▶ **LESETEXT**
--------

Wien. Flüchtlingskrise, Arbeitslosigkeit, Maschinensteuer oder die Legalisierung von Marihuana. Es gibt kaum ein Thema, zu dem Karl Aiginger in den letzten Jahrzehnten um eine Meinung verlegen war. Für Journalisten war der Chef des Wirtschaftsforschungsinstituts Wifo, der heute, Donnerstag, von Werner Badelt abgelöst wird, eine Idealbesetzung. Elf Jahre ist der Industrieökonom an der Spitze des Instituts gestanden, in dem er zuvor schon 34 Jahre lang gearbeitet hat.

An Prognosen und Forderungen aus seiner Zeit mangelt es nicht. Aber was waren sie wert? „Die Presse“ hat das Archiv durchstöbert und seine Voraussagen mit der Realität verglichen. Kurz vor der Finanzkrise griff er, wie die gesamte Ökonomenkaste, kräftig daneben. Die meiste Zeit über hatte er seine Karten aber ganz gut gelegt.

Kindergartenpflicht für alle

Das heißt zwar nicht, dass er das Wirtschaftswachstum je verlässlich auf einen Zehntelprozentpunkt genau hätte vorhersagen können. Das konnte er, wie alle anderen Ökonomen, nicht. Sein Zugang zu diesem nur scheinbar systemischen Fehler der Wirtschaftswissenschaften war pragmatisch: Alle Prognosen sind wertvoll, ist er überzeugt. Weil sie nämlich immer noch richtiger sind als die Vorurteile, die die Menschen sonst über die Zukunft hätten.

--------

Tippen Sie den Text über Karl Aigingers Prognosen vollständig und ohne jede Änderung ab. Die Datensätze spielen hierfür keine Rolle.

▶ **Datensatzeinträge**
--------

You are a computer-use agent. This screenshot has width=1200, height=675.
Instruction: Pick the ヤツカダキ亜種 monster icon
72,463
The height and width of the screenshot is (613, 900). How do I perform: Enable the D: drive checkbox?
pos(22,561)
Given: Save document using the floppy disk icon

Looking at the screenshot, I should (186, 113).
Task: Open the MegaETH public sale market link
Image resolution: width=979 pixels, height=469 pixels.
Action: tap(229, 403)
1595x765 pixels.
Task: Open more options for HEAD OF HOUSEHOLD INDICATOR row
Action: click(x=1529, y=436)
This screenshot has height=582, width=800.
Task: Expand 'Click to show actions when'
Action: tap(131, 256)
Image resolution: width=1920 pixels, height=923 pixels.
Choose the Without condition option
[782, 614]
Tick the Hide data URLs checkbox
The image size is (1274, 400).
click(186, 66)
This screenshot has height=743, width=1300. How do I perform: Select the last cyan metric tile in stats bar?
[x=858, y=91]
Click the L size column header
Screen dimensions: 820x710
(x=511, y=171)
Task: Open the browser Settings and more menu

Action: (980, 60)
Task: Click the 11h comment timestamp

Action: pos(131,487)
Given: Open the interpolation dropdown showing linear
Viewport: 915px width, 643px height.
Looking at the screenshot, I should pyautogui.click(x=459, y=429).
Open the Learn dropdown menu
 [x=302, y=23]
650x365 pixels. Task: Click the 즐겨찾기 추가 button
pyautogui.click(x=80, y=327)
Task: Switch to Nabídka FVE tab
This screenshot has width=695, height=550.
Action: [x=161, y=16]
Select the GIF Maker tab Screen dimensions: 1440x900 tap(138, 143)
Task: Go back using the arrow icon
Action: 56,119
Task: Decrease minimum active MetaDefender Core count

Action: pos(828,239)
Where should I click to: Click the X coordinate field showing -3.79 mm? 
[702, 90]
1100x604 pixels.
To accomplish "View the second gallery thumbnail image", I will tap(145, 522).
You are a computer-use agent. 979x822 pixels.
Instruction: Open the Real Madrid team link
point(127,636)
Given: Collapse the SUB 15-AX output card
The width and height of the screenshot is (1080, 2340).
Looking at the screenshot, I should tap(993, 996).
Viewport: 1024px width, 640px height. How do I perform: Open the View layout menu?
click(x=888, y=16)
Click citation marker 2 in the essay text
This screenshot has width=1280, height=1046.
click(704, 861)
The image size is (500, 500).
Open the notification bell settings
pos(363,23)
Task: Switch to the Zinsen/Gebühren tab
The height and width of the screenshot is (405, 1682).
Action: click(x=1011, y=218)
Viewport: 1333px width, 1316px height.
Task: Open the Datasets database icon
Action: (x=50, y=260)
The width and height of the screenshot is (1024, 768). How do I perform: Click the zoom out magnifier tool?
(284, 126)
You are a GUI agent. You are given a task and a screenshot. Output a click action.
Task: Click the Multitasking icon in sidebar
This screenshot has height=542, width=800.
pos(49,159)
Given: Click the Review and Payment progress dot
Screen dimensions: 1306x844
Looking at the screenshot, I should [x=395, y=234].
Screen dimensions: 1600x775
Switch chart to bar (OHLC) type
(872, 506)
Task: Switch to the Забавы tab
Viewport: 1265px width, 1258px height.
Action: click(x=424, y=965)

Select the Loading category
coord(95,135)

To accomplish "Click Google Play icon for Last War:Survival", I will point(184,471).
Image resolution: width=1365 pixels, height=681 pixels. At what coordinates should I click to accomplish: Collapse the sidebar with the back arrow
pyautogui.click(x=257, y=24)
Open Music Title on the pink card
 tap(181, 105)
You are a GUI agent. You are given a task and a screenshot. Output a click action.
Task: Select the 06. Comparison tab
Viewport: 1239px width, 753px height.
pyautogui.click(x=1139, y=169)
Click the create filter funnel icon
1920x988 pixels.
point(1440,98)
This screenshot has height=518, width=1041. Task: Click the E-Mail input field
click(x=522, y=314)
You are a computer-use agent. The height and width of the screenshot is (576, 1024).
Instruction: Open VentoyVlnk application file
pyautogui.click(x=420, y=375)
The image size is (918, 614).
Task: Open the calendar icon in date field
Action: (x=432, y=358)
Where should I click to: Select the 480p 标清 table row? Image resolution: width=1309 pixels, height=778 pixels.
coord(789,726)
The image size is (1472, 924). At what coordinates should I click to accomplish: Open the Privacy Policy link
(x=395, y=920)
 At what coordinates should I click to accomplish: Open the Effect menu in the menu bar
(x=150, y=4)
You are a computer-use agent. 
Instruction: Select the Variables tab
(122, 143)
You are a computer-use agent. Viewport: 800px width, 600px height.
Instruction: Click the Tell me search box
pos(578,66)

--------

▶ **LÖSUNG**
Wien. Flüchtlingskrise, Arbeitslosigkeit, Maschinensteuer oder die Legalisierung von Marihuana. Es gibt kaum ein Thema, zu dem Karl Aiginger in den letzten Jahrzehnten um eine Meinung verlegen war. Für Journalisten war der Chef des Wirtschaftsforschungsinstituts Wifo, der heute, Donnerstag, von Werner Badelt abgelöst wird, eine Idealbesetzung. Elf Jahre ist der Industrieökonom an der Spitze des Instituts gestanden, in dem er zuvor schon 34 Jahre lang gearbeitet hat.

An Prognosen und Forderungen aus seiner Zeit mangelt es nicht. Aber was waren sie wert? „Die Presse“ hat das Archiv durchstöbert und seine Voraussagen mit der Realität verglichen. Kurz vor der Finanzkrise griff er, wie die gesamte Ökonomenkaste, kräftig daneben. Die meiste Zeit über hatte er seine Karten aber ganz gut gelegt.

Kindergartenpflicht für alle

Das heißt zwar nicht, dass er das Wirtschaftswachstum je verlässlich auf einen Zehntelprozentpunkt genau hätte vorhersagen können. Das konnte er, wie alle anderen Ökonomen, nicht. Sein Zugang zu diesem nur scheinbar systemischen Fehler der Wirtschaftswissenschaften war pragmatisch: Alle Prognosen sind wertvoll, ist er überzeugt. Weil sie nämlich immer noch richtiger sind als die Vorurteile, die die Menschen sonst über die Zukunft hätten.